10 comments on “Aspects, Metaphor: II

  1. dmf says:

    Well Wittgenstein certainly wanted “Philosophie dürfte man eigentlich nur dichten” even if his own project was more of a therapeutic venture, if you haven’t already check out:

    • efmooney says:

      Perloff and others have found a bit of poetry in Wittgenstein — it’s there. But Thoreau, we could say is after extended lyric poetry and the bit of poetry LW produced was crumbs, tid bits. I think he didn’t rule out another philosopher of a different talent doing philosophy-as-poetry.

  2. efmooney says:

    Yes, that book’s a great collection. But it doesn’t build the bridge I seek between LW and the sustained book-bundled sort of multiple yet focused sort of aspect-seeing I find in Thoreau

    • dmf says:

      it may be that Thoreau is trying to make explicit the kind of animal faith that LW finds implicit in
      “grammar”, and that there is a Goethe-ish style (and perhaps M-Ponty on flesh?) approach to showing a unity via particularities/differences.

      • efmooney says:

        Thanks, d. — that’s a nice lecture. Three cheers for video-on-line. I wonder if W. ever read Santayana on ‘animal faith’? Folks are pursuing W. along lines unimaginable 20 years ago. A whole new generation finding new inspiration far beyond questions of ‘private language’, etc.

  3. A. Michels says:

    The immediacy theme here, particularly about word use, economy, writing motive, style, etc., reminds me of the value of the proverb, memorable quotes from Parker and Steinem, where the impact is immediate and resonating for its compacted flow, ie. “punchline.” compared to the brilliant, sometimes head-scratching Dickinson approach, or Bronte’s picturesque approach, Thoreau’s cadence. The love of words- relishing the kind of unique exchange itself through the read… motive, personality, art, literary devices, therapy- all cognitive matters, don’t exactly explain why we engage and re-engage.
    An interesting thing, is what we actually do read “…over and over for its redeeming flow,” -certainly, the pieces we read that we feel and keep feeling, and sometimes bother us or befriend us in time, connect with the soul, but also maybe it’s because we find real comfort and support in certain styles and personae in and behind the words. Usually, jokes and famous quotes genre do not remain under our pillows, unless you’re in sales.

  4. j. says:

    ed, your comparison re narratives interests me but its terms sound off. wittgenstein is known to have labored over the ‘natural’ arrangement of the ‘investigations’, and depending on where you want to cut it off, i think the first 133 or 188 or 240some remarks bear that out, despite the comments in the preface about landscape sketches. and i think that’s part of the usual difficulty of reading along, of responding (in writing) to the book – it can seem to keep going and going in such a way that you can’t take it all in, but if you try to get just a bit you’re liable to deaden or quiet the responsiveness that goes into each little bit.

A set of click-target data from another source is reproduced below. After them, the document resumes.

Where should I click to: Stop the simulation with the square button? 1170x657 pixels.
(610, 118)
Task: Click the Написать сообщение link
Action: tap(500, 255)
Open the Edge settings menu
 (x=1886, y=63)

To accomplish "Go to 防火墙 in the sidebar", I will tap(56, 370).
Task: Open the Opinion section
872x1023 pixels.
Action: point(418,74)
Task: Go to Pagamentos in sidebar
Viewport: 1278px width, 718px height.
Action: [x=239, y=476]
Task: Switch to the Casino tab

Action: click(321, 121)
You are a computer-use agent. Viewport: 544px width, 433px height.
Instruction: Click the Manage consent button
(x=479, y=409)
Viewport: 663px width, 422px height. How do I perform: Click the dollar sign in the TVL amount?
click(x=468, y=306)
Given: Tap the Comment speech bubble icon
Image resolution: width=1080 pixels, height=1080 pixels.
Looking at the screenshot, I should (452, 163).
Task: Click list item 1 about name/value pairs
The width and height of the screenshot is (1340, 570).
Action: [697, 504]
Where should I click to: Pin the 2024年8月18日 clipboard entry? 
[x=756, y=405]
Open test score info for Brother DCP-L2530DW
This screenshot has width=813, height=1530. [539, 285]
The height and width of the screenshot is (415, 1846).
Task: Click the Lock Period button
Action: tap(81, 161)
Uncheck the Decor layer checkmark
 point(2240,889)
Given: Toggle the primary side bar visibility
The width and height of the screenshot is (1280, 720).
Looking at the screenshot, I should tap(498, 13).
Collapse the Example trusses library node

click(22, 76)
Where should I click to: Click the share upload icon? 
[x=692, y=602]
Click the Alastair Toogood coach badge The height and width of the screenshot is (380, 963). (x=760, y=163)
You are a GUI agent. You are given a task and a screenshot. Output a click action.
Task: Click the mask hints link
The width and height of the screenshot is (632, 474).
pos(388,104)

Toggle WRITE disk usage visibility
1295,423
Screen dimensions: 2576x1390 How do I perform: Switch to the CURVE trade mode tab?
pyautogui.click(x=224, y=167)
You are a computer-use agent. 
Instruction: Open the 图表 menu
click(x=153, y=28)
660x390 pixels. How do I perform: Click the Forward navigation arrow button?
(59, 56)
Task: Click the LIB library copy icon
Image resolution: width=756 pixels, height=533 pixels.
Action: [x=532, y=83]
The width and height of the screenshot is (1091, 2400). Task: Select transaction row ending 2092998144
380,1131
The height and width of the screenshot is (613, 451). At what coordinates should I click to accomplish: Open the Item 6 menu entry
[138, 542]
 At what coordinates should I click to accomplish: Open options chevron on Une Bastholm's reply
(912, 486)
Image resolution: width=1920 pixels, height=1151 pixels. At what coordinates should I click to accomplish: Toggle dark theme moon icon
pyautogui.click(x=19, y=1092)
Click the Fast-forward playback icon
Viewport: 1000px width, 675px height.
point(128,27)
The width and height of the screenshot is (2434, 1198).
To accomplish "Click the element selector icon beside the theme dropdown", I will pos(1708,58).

    but that’s ‘natural’ regarding engagement with some interlocutor(s) (internally related somehow to author and readers) and their inhabitation of their language. wittgenstein doesn’t seem to want to coordinate this kind of narrative with the stretches of narrative that can be told about nature, so thoreau cares about a whole axis along which narratives could be extended, coordinated, reconciled, etc., that wittgenstein just leaves to ‘science’.

    • efmooney says:

      j. Thanks. Yes. Wittgenstein surely leaves a whole lot to science and to poetry. The remark about writing philosophy as poetry remains, at this point, a tease.